--- Problem to work on ---
Can you duplicate the portion of the passage on the GCF and carbon markets between "As the GCF gears" and "carbon pricing system.", inclusive?

As the GCF gears up for GCF-2 (2024-2027) with an updated Strategic Plan and revised Readiness Strategy, and as countries build the institutional arrangements to operationalize Article 6, it is worth considering how these processes intersect and whether they should at all. In this context, the purpose of this blog is twofold:


  • To explore how the GCF supports the advancement of carbon market and pricing approaches, either through institutionalized means or ad-hoc country requests

  • And to present options for integrating these approaches in a more formal and structured way to support Article 6 operationalization and the orderly expansion of the carbon pricing system.

Smart Agriculture

Carbon Market Integration Across GCF Institutional Infrastructure


The GCF's institutional infrastructure, including its mandate, governing instrument, top-level policies and regularly updated strategies such as the Strategic Plan and Private Sector Strategy, only tangentially address carbon markets and pricing. While there is no explicit mandate from the Board or guidance from the COP, the GCF’s governing instrument acknowledges the use of results-based financing approaches to incentivize mitigation actions and explains in strategies and guides the various ways in which the Fund can support carbon market and pricing initiatives.


The first step in operationalizing the results-based feature enshrined in the governing instrument was the pilot program for reducing emissions from deforestation and forest degradation (REDD+) results-based payments (RBPs), which had allocated almost its entire USD $500 million envelope by 2020 primarily to projects in Latin America. Notably, while REDD+ RBPs are not traded in carbon markets, GCF staff have characterized REDD+ carbon credits as de facto RBPs. This interpretation underscores how the GCF pilot has provided opportunities to enable carbon credits and potentially serve as a steppingstone to meet the surging demand for high-quality carbon credits in the private sector.

Lines of data:
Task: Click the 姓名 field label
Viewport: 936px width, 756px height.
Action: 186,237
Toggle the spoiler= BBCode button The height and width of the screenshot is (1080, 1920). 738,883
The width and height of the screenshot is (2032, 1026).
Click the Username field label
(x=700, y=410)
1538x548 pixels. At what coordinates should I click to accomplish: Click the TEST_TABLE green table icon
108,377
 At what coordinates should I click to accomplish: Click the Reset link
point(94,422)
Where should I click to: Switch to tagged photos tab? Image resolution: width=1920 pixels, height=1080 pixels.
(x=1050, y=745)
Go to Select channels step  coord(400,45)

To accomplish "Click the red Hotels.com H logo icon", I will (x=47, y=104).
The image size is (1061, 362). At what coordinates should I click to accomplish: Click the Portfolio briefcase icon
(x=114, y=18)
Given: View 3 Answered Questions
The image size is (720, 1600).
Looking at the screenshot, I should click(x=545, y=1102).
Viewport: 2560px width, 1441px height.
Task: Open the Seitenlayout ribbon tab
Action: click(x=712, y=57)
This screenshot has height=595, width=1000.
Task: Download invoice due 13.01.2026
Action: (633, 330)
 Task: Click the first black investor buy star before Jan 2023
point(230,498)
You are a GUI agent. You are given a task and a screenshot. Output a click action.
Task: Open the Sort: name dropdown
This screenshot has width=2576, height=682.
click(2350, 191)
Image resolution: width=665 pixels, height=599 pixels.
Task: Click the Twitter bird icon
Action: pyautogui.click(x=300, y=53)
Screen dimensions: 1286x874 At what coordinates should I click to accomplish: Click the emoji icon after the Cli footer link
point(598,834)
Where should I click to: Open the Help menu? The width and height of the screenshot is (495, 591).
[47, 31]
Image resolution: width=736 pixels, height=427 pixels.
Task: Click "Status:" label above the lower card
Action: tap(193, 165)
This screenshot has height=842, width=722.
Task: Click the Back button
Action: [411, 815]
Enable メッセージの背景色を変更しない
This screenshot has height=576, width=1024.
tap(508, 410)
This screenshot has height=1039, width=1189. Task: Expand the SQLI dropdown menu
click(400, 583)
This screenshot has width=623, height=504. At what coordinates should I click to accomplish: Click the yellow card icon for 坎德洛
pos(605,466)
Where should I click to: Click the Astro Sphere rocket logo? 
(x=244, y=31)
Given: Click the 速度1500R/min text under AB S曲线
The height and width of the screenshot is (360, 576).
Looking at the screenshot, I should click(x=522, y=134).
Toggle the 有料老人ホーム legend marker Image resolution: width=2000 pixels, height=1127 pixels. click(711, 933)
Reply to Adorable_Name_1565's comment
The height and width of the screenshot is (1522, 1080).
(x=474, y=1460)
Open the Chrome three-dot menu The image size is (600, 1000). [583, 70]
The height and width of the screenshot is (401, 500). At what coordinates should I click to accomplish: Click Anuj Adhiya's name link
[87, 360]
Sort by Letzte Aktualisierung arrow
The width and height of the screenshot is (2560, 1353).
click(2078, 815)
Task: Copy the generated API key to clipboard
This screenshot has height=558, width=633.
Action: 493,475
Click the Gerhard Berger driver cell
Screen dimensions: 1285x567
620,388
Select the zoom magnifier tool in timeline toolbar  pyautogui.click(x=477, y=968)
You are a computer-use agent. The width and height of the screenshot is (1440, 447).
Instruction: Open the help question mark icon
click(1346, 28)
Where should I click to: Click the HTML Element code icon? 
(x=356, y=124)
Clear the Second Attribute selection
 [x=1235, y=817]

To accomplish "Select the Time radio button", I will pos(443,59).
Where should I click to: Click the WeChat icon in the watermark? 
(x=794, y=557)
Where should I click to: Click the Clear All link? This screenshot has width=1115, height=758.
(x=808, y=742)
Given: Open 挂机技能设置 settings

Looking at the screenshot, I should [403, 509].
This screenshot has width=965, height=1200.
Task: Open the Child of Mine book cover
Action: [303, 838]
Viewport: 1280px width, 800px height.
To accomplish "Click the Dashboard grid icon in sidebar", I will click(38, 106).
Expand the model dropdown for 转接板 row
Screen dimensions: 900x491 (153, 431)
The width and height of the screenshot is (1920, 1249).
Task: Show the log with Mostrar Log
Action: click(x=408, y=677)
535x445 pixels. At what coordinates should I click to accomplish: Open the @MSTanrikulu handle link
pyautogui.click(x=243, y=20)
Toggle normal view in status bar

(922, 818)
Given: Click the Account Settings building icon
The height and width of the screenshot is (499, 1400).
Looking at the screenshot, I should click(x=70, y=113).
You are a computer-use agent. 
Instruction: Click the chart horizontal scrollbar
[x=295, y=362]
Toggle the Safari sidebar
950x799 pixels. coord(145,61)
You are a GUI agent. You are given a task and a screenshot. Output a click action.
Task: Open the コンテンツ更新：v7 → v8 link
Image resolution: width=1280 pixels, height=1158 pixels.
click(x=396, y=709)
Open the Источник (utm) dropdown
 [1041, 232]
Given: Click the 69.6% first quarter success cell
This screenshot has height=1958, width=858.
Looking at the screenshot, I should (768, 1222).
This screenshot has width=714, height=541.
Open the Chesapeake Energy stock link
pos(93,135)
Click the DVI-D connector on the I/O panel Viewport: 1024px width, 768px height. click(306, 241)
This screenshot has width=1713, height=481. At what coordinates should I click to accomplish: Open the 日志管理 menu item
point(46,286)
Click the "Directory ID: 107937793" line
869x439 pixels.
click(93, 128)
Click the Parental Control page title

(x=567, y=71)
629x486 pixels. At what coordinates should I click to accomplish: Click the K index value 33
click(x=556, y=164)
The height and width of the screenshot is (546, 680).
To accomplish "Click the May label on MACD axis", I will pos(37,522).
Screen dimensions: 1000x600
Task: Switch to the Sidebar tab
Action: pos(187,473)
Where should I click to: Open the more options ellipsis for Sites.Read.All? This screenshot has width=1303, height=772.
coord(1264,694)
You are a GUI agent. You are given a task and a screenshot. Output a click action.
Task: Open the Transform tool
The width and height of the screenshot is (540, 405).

--- Result of this exercise ---
As the GCF gears up for GCF-2 (2024-2027) with an updated Strategic Plan and revised Readiness Strategy, and as countries build the institutional arrangements to operationalize Article 6, it is worth considering how these processes intersect and whether they should at all. In this context, the purpose of this blog is twofold:


  • To explore how the GCF supports the advancement of carbon market and pricing approaches, either through institutionalized means or ad-hoc country requests

  • And to present options for integrating these approaches in a more formal and structured way to support Article 6 operationalization and the orderly expansion of the carbon pricing system.